TASKS TO COMPLETE:
(a) In the passage on Lithuanian independence, what stance underlay Lithuania's claim of state continuity?
(b) Reproduce the passage on Lithuanian independence starting at "On 18 May 1989, the" and ending at "6 September 1991.".

PAGE EXTRACT:
-*-*-
On 18 May 1989, the Lithuanian SSR declared itself to be a sovereign state, though still part of the USSR. On 11 March 1990, the Republic of Lithuania was re-established as an independent state, the first Soviet Republic to leave Moscow and leading other states to do so. Lithuania considered the Soviet occupation and annexation illegal and, like the other two Baltic States, claimed state continuity. This legal continuity has been recognised by most Western powers. The Soviet authorities considered the independence declaration illegal, but after the January Events in Lithuania and failed 1991 Soviet coup attempt in Moscow, the Soviet Union itself recognized Lithuanian independence on 6 September 1991.
-*-*-
INFORMATION SHOWN:
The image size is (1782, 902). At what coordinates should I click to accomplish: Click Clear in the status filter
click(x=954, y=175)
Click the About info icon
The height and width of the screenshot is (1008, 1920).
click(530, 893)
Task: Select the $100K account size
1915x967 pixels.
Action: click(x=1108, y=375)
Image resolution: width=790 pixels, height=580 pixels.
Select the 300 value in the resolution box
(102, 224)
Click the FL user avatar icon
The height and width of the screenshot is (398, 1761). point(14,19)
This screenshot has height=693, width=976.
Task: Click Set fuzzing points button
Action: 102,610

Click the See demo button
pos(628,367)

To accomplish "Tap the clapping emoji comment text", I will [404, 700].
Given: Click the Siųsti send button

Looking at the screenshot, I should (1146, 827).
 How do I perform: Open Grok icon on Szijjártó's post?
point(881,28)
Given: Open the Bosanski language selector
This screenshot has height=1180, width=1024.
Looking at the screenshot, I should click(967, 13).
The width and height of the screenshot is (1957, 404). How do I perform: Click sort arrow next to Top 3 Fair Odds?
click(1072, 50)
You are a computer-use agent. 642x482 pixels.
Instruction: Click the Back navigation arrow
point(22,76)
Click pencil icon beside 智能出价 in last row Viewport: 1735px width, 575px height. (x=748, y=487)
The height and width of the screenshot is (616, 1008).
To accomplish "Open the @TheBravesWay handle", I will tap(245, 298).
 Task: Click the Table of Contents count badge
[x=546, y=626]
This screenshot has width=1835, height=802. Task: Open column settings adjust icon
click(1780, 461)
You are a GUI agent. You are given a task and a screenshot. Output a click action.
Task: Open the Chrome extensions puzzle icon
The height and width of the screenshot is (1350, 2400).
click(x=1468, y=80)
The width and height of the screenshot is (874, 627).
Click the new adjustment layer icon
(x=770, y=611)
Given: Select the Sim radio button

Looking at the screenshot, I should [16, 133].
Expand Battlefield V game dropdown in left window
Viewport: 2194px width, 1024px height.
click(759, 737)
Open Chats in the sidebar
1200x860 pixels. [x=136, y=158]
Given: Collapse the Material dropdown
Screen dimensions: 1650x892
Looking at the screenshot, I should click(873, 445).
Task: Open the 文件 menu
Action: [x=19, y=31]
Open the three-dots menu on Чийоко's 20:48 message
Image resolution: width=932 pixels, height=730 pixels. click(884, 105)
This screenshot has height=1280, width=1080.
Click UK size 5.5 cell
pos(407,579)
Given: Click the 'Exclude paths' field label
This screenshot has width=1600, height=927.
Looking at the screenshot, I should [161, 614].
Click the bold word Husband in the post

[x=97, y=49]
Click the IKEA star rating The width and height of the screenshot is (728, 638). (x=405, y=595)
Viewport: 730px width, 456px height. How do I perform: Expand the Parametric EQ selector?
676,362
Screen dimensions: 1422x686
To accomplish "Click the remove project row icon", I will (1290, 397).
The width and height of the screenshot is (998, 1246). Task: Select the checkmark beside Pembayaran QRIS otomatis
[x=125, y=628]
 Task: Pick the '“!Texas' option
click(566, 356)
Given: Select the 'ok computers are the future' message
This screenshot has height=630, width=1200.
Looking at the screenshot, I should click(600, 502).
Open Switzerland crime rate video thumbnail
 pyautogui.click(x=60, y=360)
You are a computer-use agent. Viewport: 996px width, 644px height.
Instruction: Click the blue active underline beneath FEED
-*-*-
ACTIVITY ANSWERS:
(a) Lithuania regarded the Soviet occupation and annexation as illegal. On that basis, like the other two Baltic States, it claimed state continuity, which most Western powers have recognized.

(b)
On 18 May 1989, the Lithuanian SSR declared itself to be a sovereign state, though still part of the USSR. On 11 March 1990, the Republic of Lithuania was re-established as an independent state, the first Soviet Republic to leave Moscow and leading other states to do so. Lithuania considered the Soviet occupation and annexation illegal and, like the other two Baltic States, claimed state continuity. This legal continuity has been recognised by most Western powers. The Soviet authorities considered the independence declaration illegal, but after the January Events in Lithuania and failed 1991 Soviet coup attempt in Moscow, the Soviet Union itself recognized Lithuanian independence on 6 September 1991.